#### Task to carry out:
Output the lines of the entries below beginning at the one with "Screen dimensions: 1357x789" and ending with the last, exactly as written and without pictures.

#### Listed records:

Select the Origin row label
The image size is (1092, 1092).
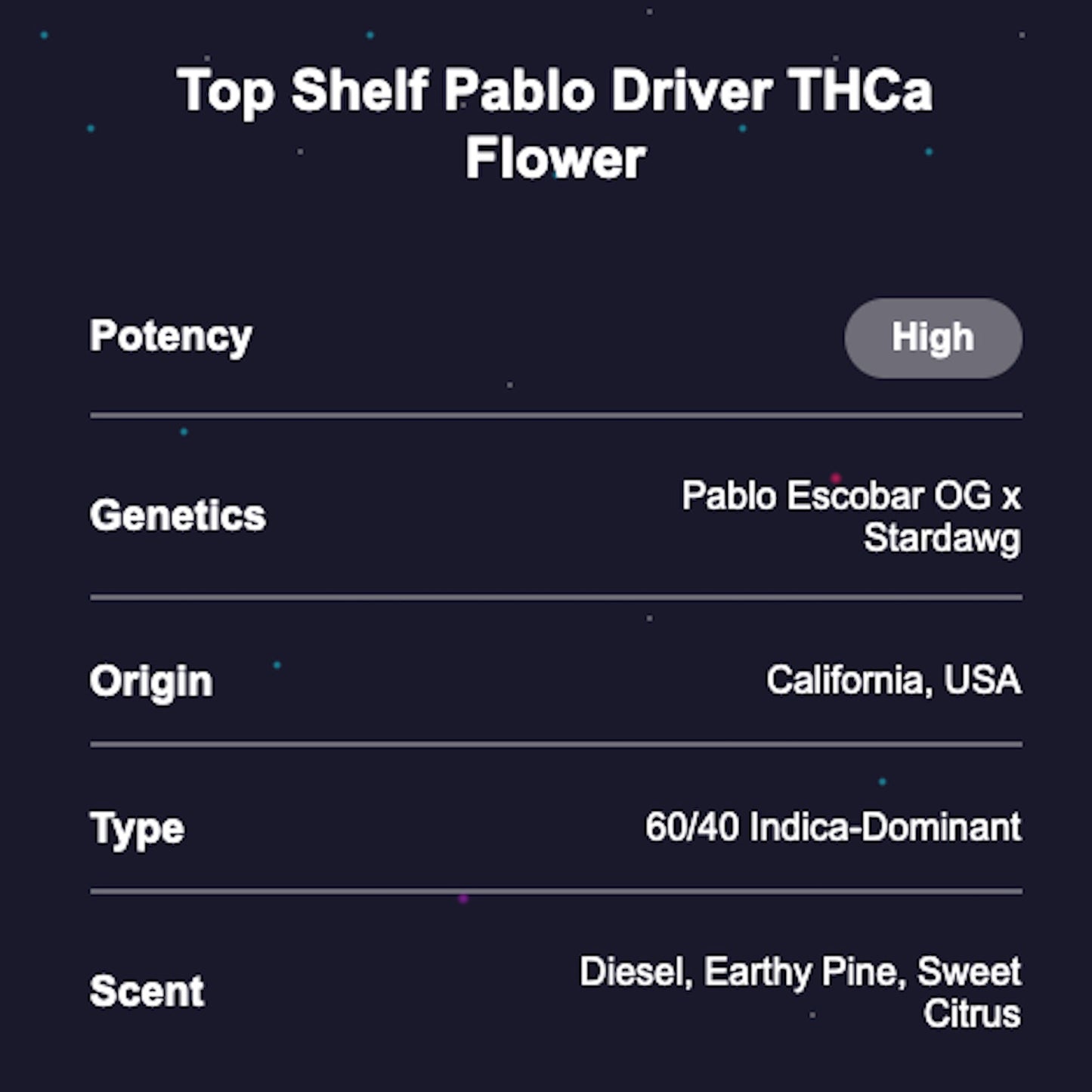tap(151, 681)
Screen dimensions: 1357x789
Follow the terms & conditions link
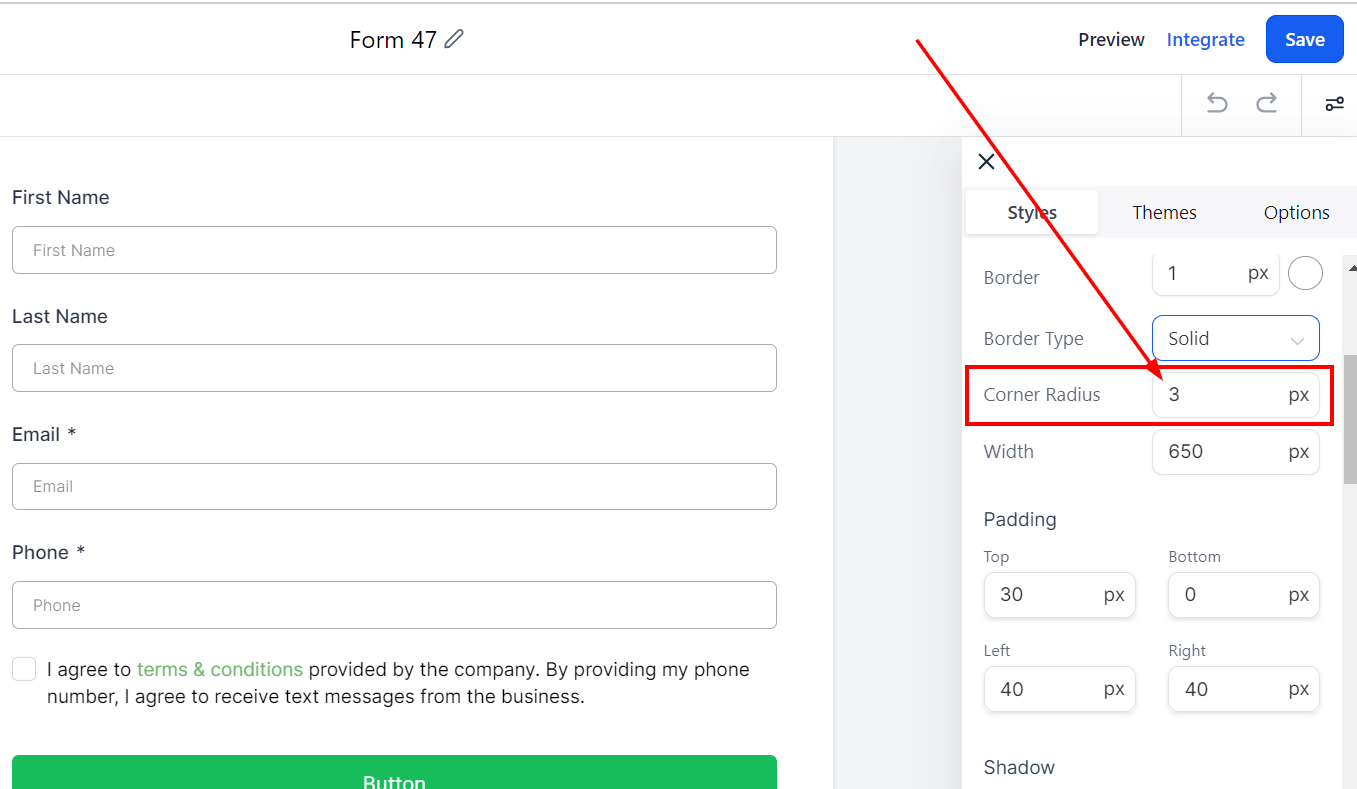[220, 669]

#### Problem solution:
Screen dimensions: 1357x789
Follow the terms & conditions link
[220, 669]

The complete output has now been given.